Efeso Collins is a front-runner for Mayor of Auckland, but his unfortunate past hangs over his political aspirations. In 2012, Collins was a staunch advocate against the Marriage (Definition of Marriage) Amendment Bill, the bill that would allow same-sex marriage. That cut the queer community deep.
It is instinctive to seek revenge from those who've hurt us. Collins' words and actions hurt me. They made me so angry that I held strong feelings against Collins for a long time. But with age came wisdom and understanding. Twelve-year-old me was profusely angry at Collins for advocating against same-sex marriage. At 22, I accept that I belong to colonised peoples. My people's actions are not always consistent with our culture because Christianity supplanted our culture.
Pākehā queer folk assume that I am betraying the queer community because I am not mad at Collins. Pākehā often forget that indigenous queer identities were integral to Pacific communities before the British colonised and forcefully imposed English law throughout the Pacific. Pākehā brought the laws that criminalised homosexuality to our lands.
Collins faces a double whammy.
Pākehā left-wingers demand that Pacific politicians act consistently with progressive ideas at all times. They rarely see that limited progress in the Pacific community constrains Pacific leaders' actions. Pacific communities, particular elders, remain politically conservative due to the lasting effect of colonisation.
The state awarded the British colonisers' and settlers' descendants egalitarian education and the opportunity to advance human rights movements while the Pacific community battled the dawn raids and entrenched poverty. The state did not afford the Pacific community the same resources, education, and time to undo the effects of colonisation.
Pacific peoples exist in collectivist communities. It is a blessing and a curse. It means that our identity and happiness are deeply embedded in belonging to our community. I grew up in a small village in Fiji. The village elders put me into conversion therapy at a young age to cure my queerness.

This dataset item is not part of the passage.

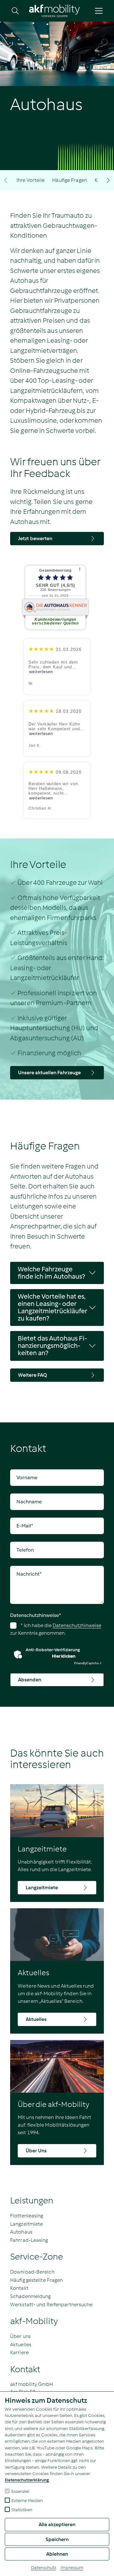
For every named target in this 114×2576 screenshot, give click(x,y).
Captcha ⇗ (88, 1663)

I stayed in conversion therapy because the church convinced me that refusing to change meant my community would banish me. Anyone who supported me suffered the same faith. The fear of losing my community was more overwhelming than trying to change. That is the kind of importance and grip collectivism has on Pacific peoples.
Like the elders in my village, Collins is a product of the church. The church raised Collins to believe that marriage is between a man and a woman, and anything otherwise is sinful. Anyone who retaliates against the church is banished.
I look at Collins' actions in light of the communities he represented when advocating against same-sex marriage. It is difficult to accept, even for me, that many people from my community have deeply held anti-queer views and they are not passive holders of these beliefs. I empathise with Collins. The church would have taken his silence to support queer people, and the extremists would have excommunicated him from the Pacific church and community. People wanted Collins excommunicated for supporting the vaccine rollout.
So far, the past. Collins has apologised for his past actions and supports same-sex marriage. I developed a personal relationship with Collins when he reached out to me when I was leading the movement to ban conversion therapy.
The church wrote me off. Collins acted as the bridge between the church and me. Collins saw that the church violently opposed the conversion therapy ban primarily out of misunderstanding the Conversion Practices Prohibition Legislation Bill. Collins took it upon himself to educate the church. I remember being on the phone with Collins regularly, answering his questions about the conversion therapy ban. He made notes swiftly as I spoke at the speed of light, never complaining.
In those moments, I witnessed Collins' fatherly protective nature in action to protect queer people. The anger I held towards Collins melted into empathy. I forgave him and refused to punish Pacific elders for taking the time to undo colonial trauma. I seek intergenerational healing over revenge. Despite Collins' past, his present actions prove he is a changed man. The best apology is action.
I trust that Collins has my queer back.
Shaneel Shavneel Lal (they/them) was instrumental in the bill to ban conversion therapy in New Zealand. They are a law and psychology student, model and influencer.